Never enough lessons on forward P/E, especially for cyclicals. On Tuesday, dry bulk shipper DryShips (DRYS) hit an all-time low of $21.8, down from a peak of $120, and down from the $64 back when Barron's called the Buy on the stock. Everyone is wrong at times, and being wrong for decent reasons is fine. But in a previous post in April, we outlined that we mostly took issue with Barron's completely missing some of the most important issues with dry bulk commodities transportation stocks such as DRYS, and worst of all arguing for the stock given a very low forward P/E, which was completely ridiculous given that the bulk shipping industry is prone to earnings swings of +/-80% within short, unforeseeable periods of time. The below was our previous excerpt from Barron's:

  • Global trade might slow this year, but it will come back eventually, and DryShips' profits -- and shares -- should move up over the long term, even if 2008 growth turns out to be lower than Wall Street expects. At its recent quote of 64, DryShips stock was trading at a price/earnings ratio of 3.5 times consensus analyst earnings estimates of $18.18 a share this year and about 5 times the $12.22 forecast for 2009. DryShips also trades at a more than 50% discount to its peers, although rivals generally seek long-term contracts, which are less volatile.

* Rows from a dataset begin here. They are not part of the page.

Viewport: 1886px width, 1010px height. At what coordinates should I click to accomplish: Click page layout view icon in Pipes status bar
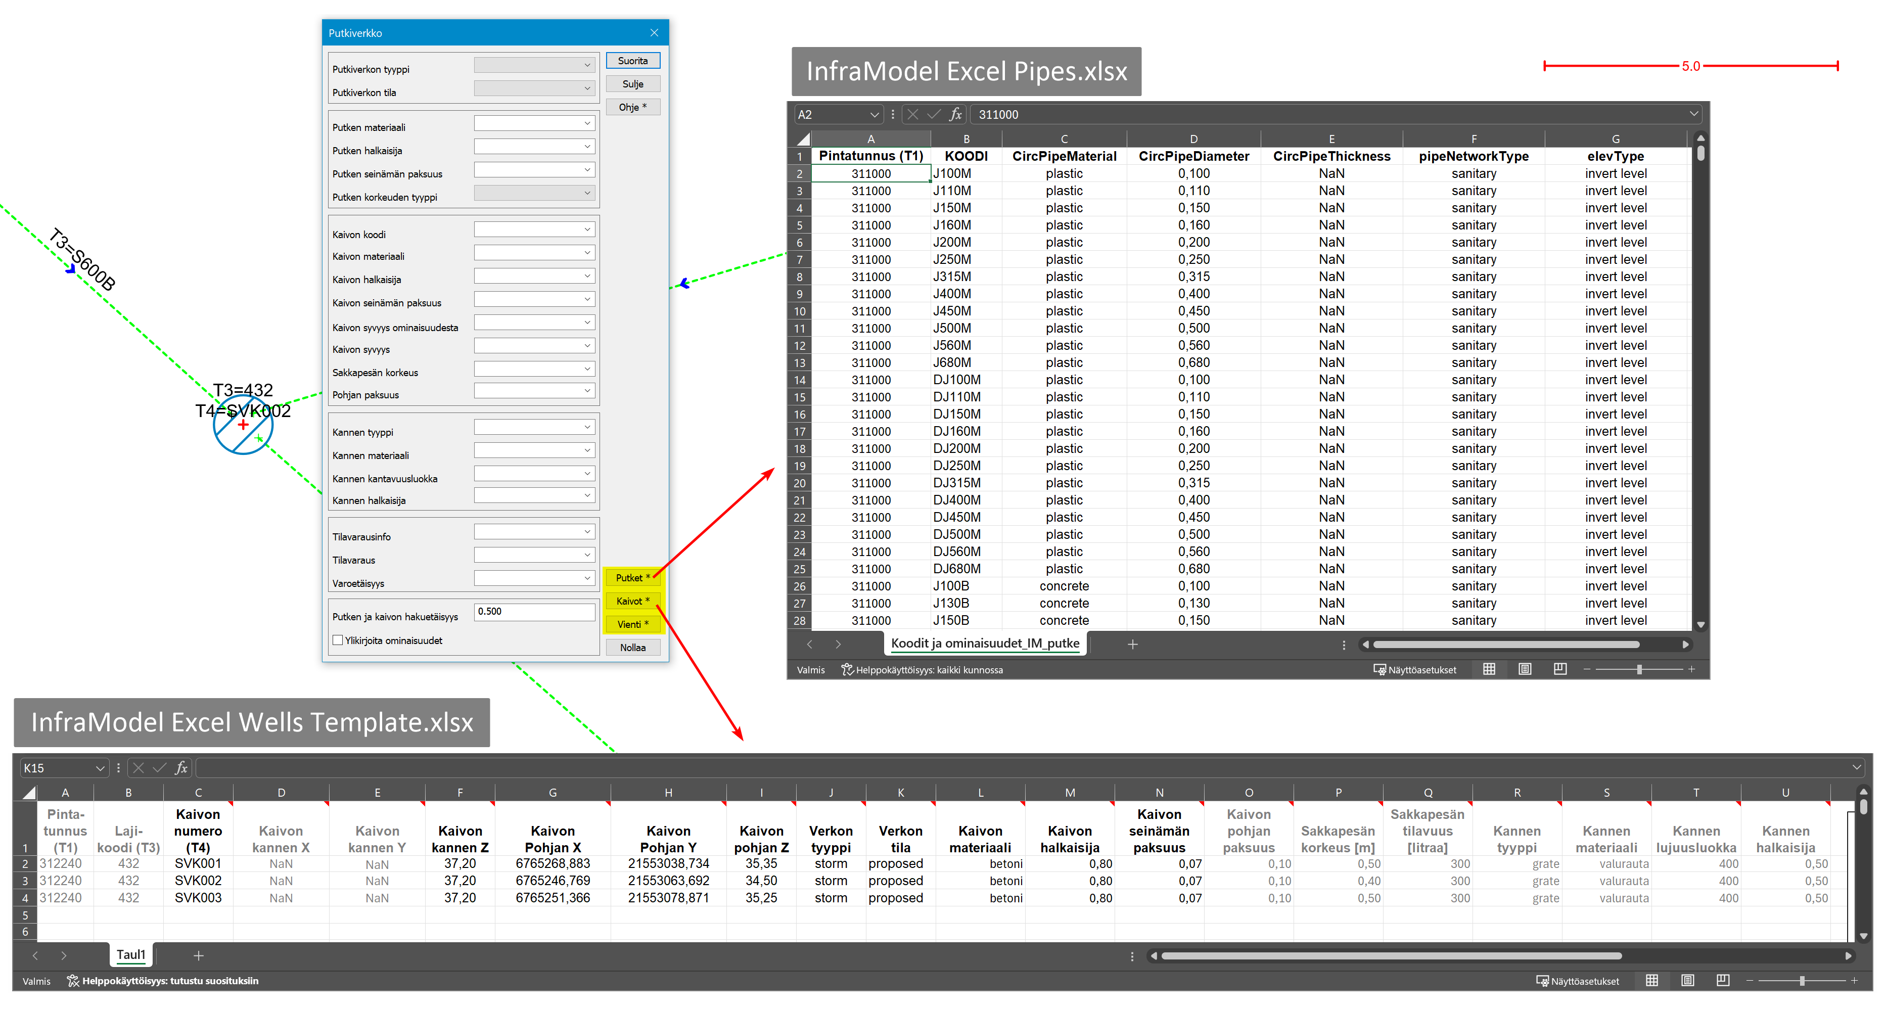point(1524,669)
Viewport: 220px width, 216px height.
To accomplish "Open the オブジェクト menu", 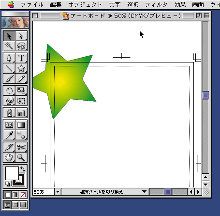I will click(x=85, y=5).
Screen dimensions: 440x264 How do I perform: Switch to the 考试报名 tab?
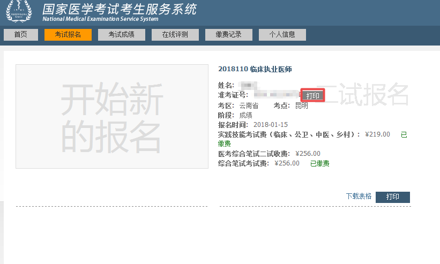pyautogui.click(x=68, y=34)
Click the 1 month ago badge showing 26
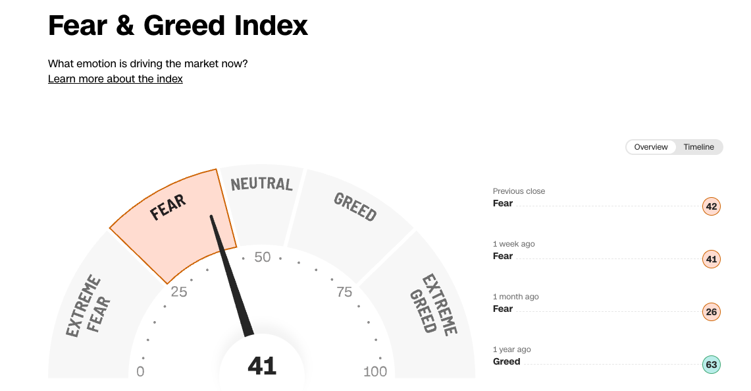The width and height of the screenshot is (751, 391). 711,312
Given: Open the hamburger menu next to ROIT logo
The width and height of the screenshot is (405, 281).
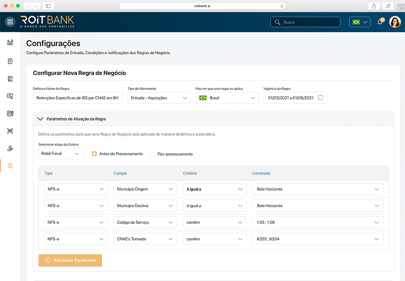Looking at the screenshot, I should 10,22.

And then our following criticism.

  • This article fails to mention that dry bulk spot rates are extremely volatile and forecasting where they will go is subject to massive room for estimation error, even for industry veterans. Thus forward P/E can be very deceptive and is a silly way to look at the companies. Last year Clarksons research surveyed a large collection of readers to forecast where rates would go in 2007 and EVERYONE was wrong by a large margin. (they spiked massively) They can also spike massively downward in the same fashion... If forward earnings ends up being 80% lower, which historically isn't a crazy notion at all if you look at a rate chart, your P/E will be 5x what you thought it was. Thus using forward P/E is pretty silly given its forecast error range is so wide as to be near meaningless.